Every now and again you come across the alpha male of alpha males. The sort of bloke who’s so rugged that you’d let him build your new house, even if he’d never done it before. But O’Mahony goes a level beyond even this. I wouldn’t want my house built by him, I would want it built from him. He is wood and concrete made flesh and the best six playing the game.

Well played Ireland, this wasn’t a game-changing performance, this was a sport-altering performance.

Related: Peter O’Mahony the hero against All Blacks

Scotland playing well, but not winning

Tradition dictates that if a team loses, then all is lost. The team is doomed, the dressing room is septic and the coaches need to be beheaded in the city centre. But that isn’t always the case and it certainly isn’t the case with Scotland. They may have lost 26-20 to South Africa, but it was a good performance.

There was near parity at the scrum, lineout, line breaks and defenders beaten, and let’s not forget that these numbers were achieved against a Springbok team who have already beaten the All Blacks this season.

But whilst Scotland’s core game was solid, it was the creativity that once again caught the eye. Not just creativity with the ball, but also at the set-piece. Their front-ball lineout, for Hamish Watson, was gorgeous and showed how a little bit of thought can catch even the best maul defences off guard.

Hamish Watson

Smart move: Hamish Watson crosses from a lineout move against South Africa (Getty Images)

In a modern game where five-metre catch-and-drives have become so hard to stop and therefore ubiquitous, ignoring all of the pods and throwing it short and low is a tactic that more should use.

Add to that Huw Jones delivering pirouetting passes/breaking from underneath his own posts and Stuart Hogg carving up the wide channels and Scotland look every inch a top-five team. Next year’s Six Nations will be belting.

Related: Watch Scotland’s incredible try against South Africa

Experimental England got what was to be expected

The displeasure with England’s victory was clear. Clear in the pundits’ voices and the supporters’ chatter. Some feel that a 35-15 victory over Japan isn’t worthy of this England team. But there are two things to consider.
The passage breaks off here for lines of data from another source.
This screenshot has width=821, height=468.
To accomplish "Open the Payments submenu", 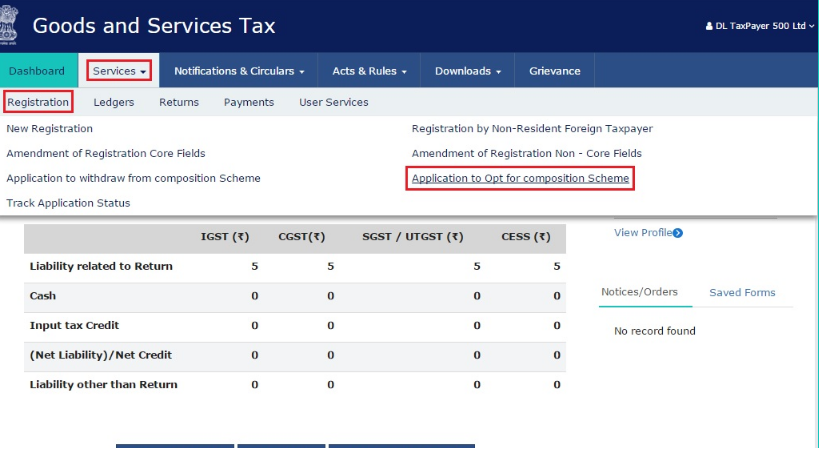I will pyautogui.click(x=249, y=102).
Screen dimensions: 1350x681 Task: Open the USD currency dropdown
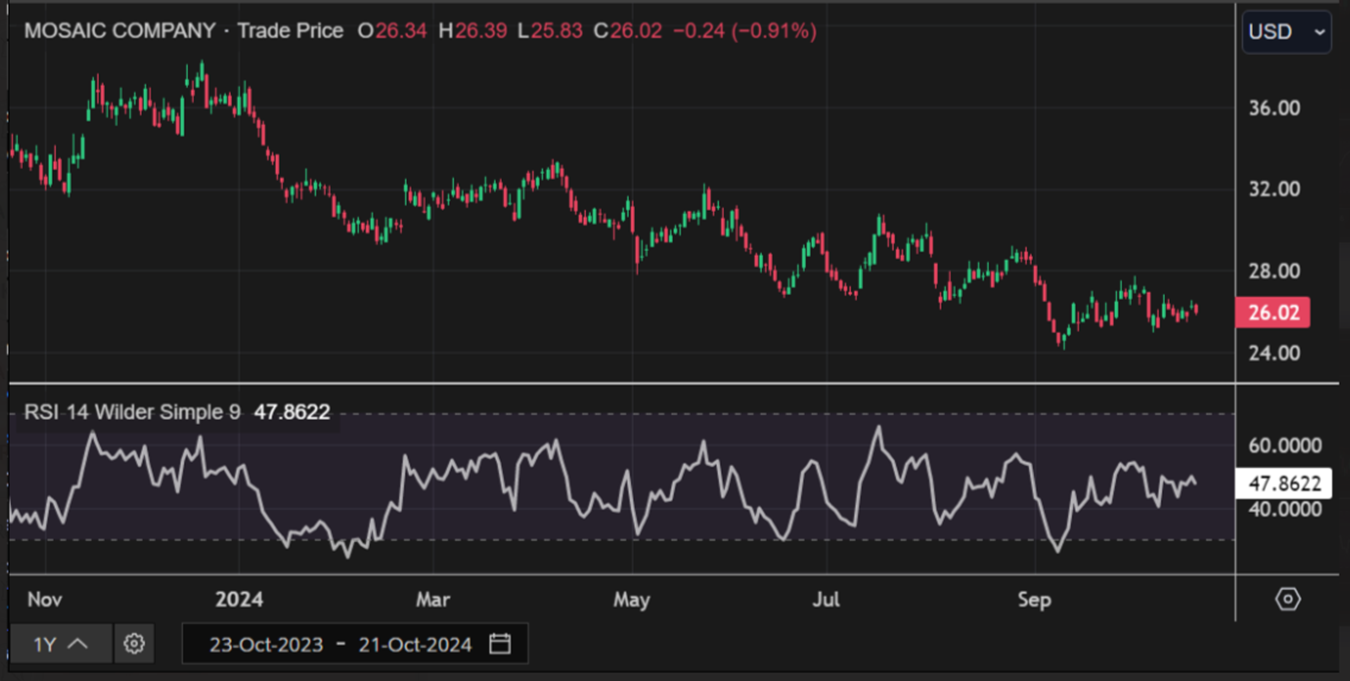[x=1286, y=32]
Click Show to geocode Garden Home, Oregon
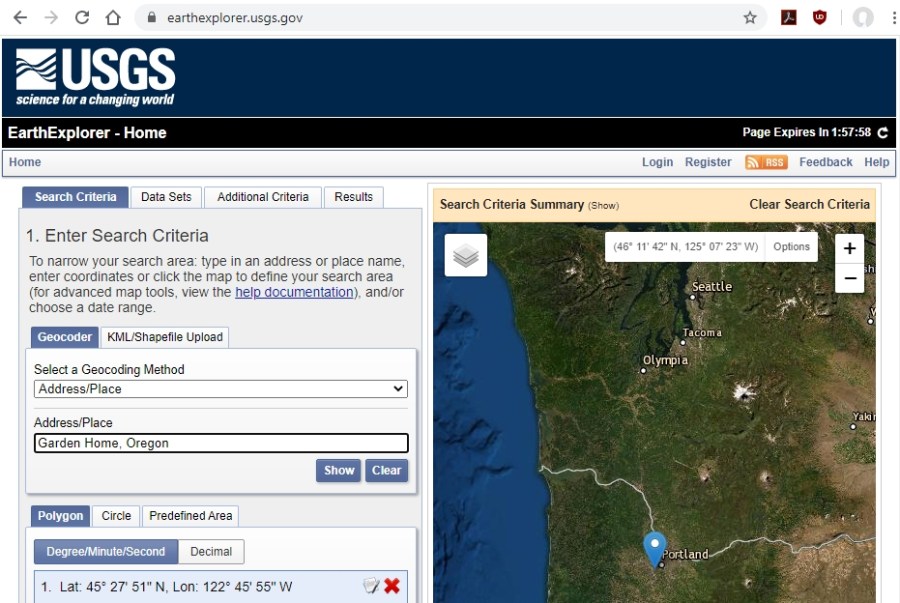 (338, 470)
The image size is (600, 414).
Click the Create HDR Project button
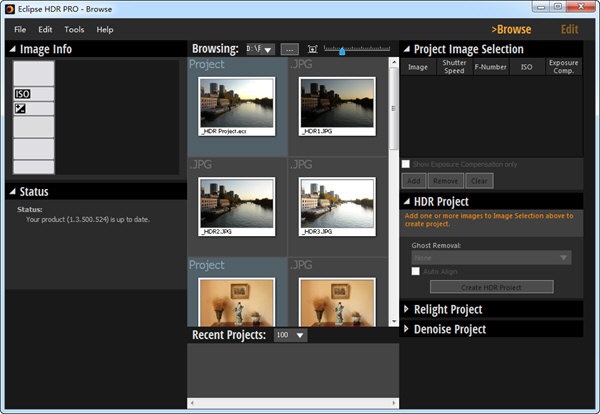pos(491,287)
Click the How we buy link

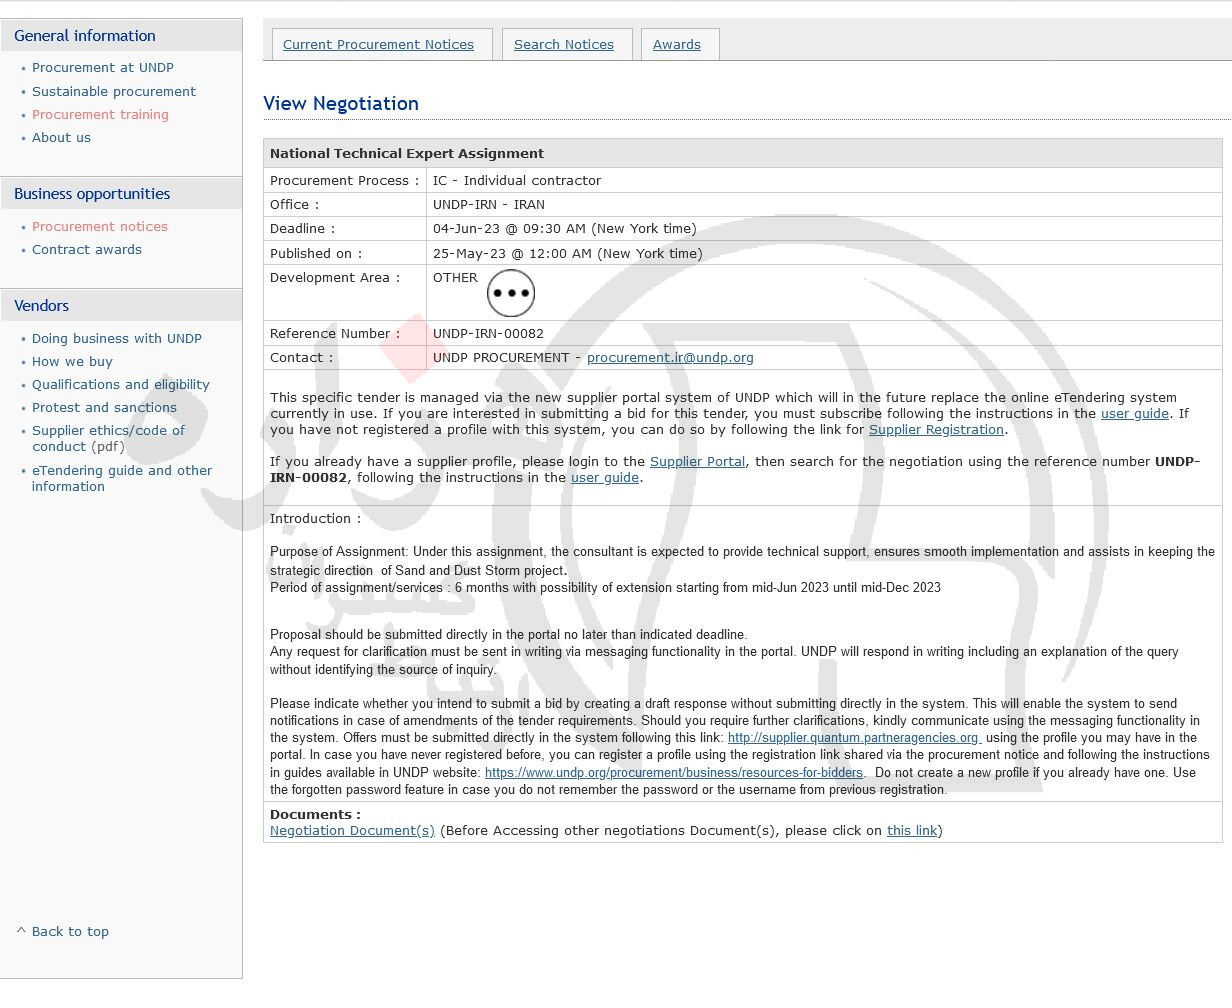[72, 362]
Firstly, Japan aren’t really a Tier Two nation anymore, but they’re not Tier One either. They’re a Tier 1.5. This Japanese team scored five tries against the All Blacks a matter of weeks ago, although admittedly against the Kiwis’ second string, and 50-point margins against Japan don’t really happen anymore.
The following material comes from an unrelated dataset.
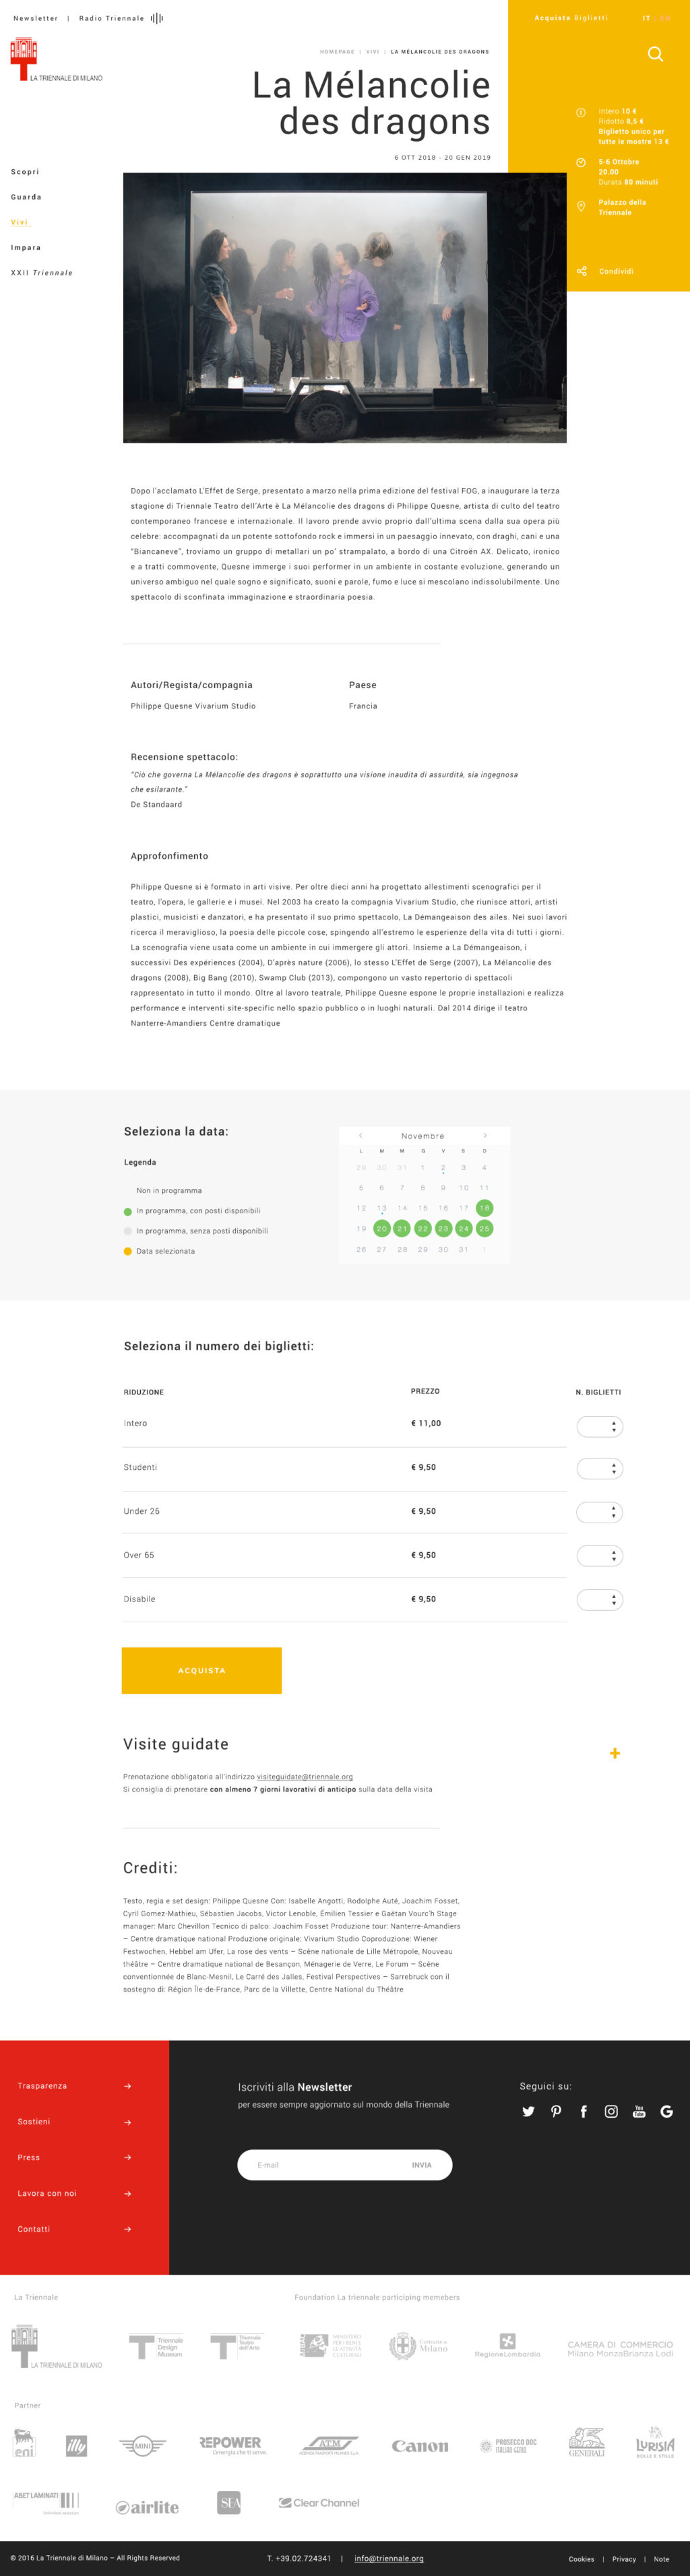
Task: Open the Twitter social icon
Action: pyautogui.click(x=528, y=2111)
What Japan lack in weight and height, they make up for with the precision and speed of passing that you would expect from a country with a Super Rugby franchise.

The second thing that we need to remember is this was an experimental England team. New centre combinations, changes in the back three and a new back row don’t exactly make for a cohesive game plan, nor the associated high scoreline.

Owen Farrell

Pass master: Owen Farrell gave England control when coming on (Getty Images)
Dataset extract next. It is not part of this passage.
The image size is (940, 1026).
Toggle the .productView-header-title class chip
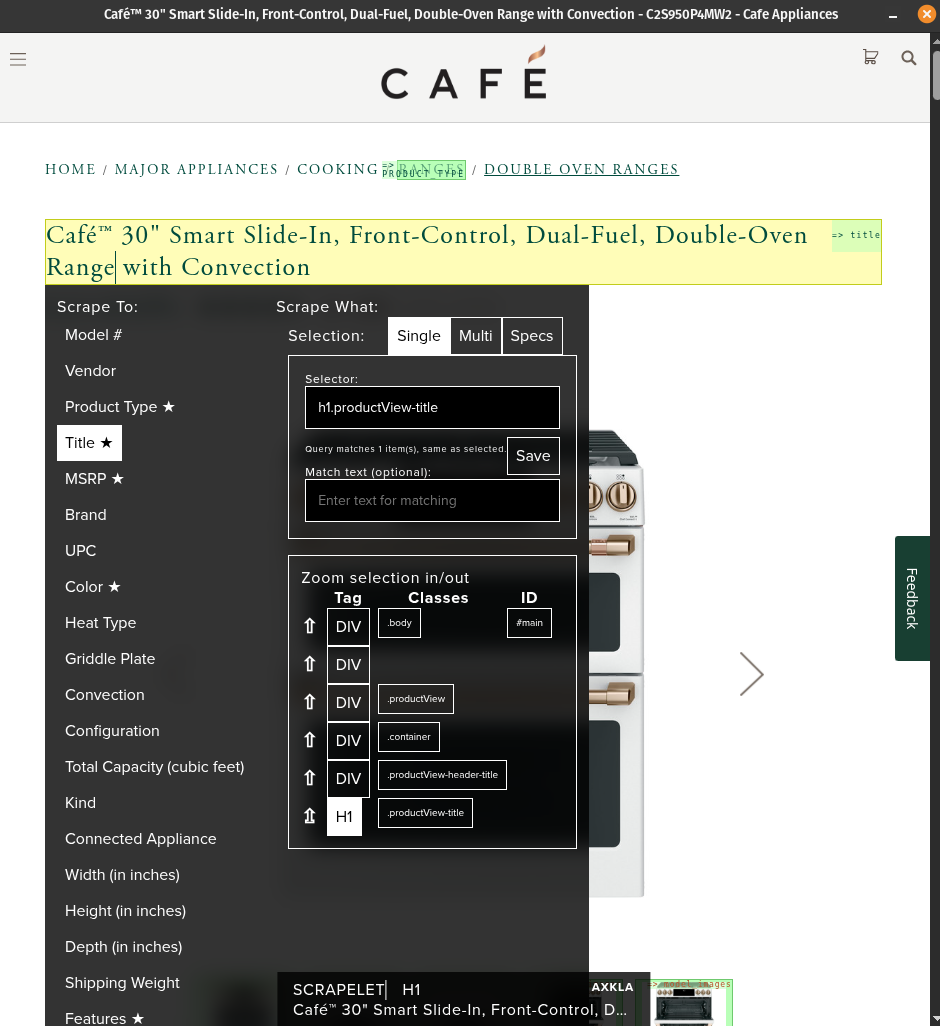click(442, 775)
It wasn’t until Owen Farrell came on that England had any fluidity in midfield and why would they? George Ford, Alex Lozowski and Jack Nowell have never played together before – Nowell has never played Test rugby at centre.

England selected an experimental team and got an experimental scoreline. It was to be expected.

Stop kick-off times overlapping

As the on-field aspects of rugby march forward at a terrifyingly professional rate, on occasions the administrative side of the game still appears very amateur. Quite why the Scotland v South Africa and Ireland v New Zealand games overlapped is naive at best, stupid at worst.

Scotland v South Africa

High rise: Scotland v South Africa lineout action (Getty Images)

Rugby matches never run to time, it is the nature of the sport. With injuries and the increased use of the TMO, 80-minute rugby matches are anything but. So, to play the two biggest games of the weekend so close together makes no sense.

It’s not just an issue about respecting supporters; it’s commercial suicide. The whole point of Channel 4 buying the Ireland rights was so that people watch their adverts. But with Scotland within six points of the Boks, no neutrals saw the first eight minutes of the Ireland game and probably missed the first two commercial breaks. Half an hour between high-profile matches should be the norm from now on.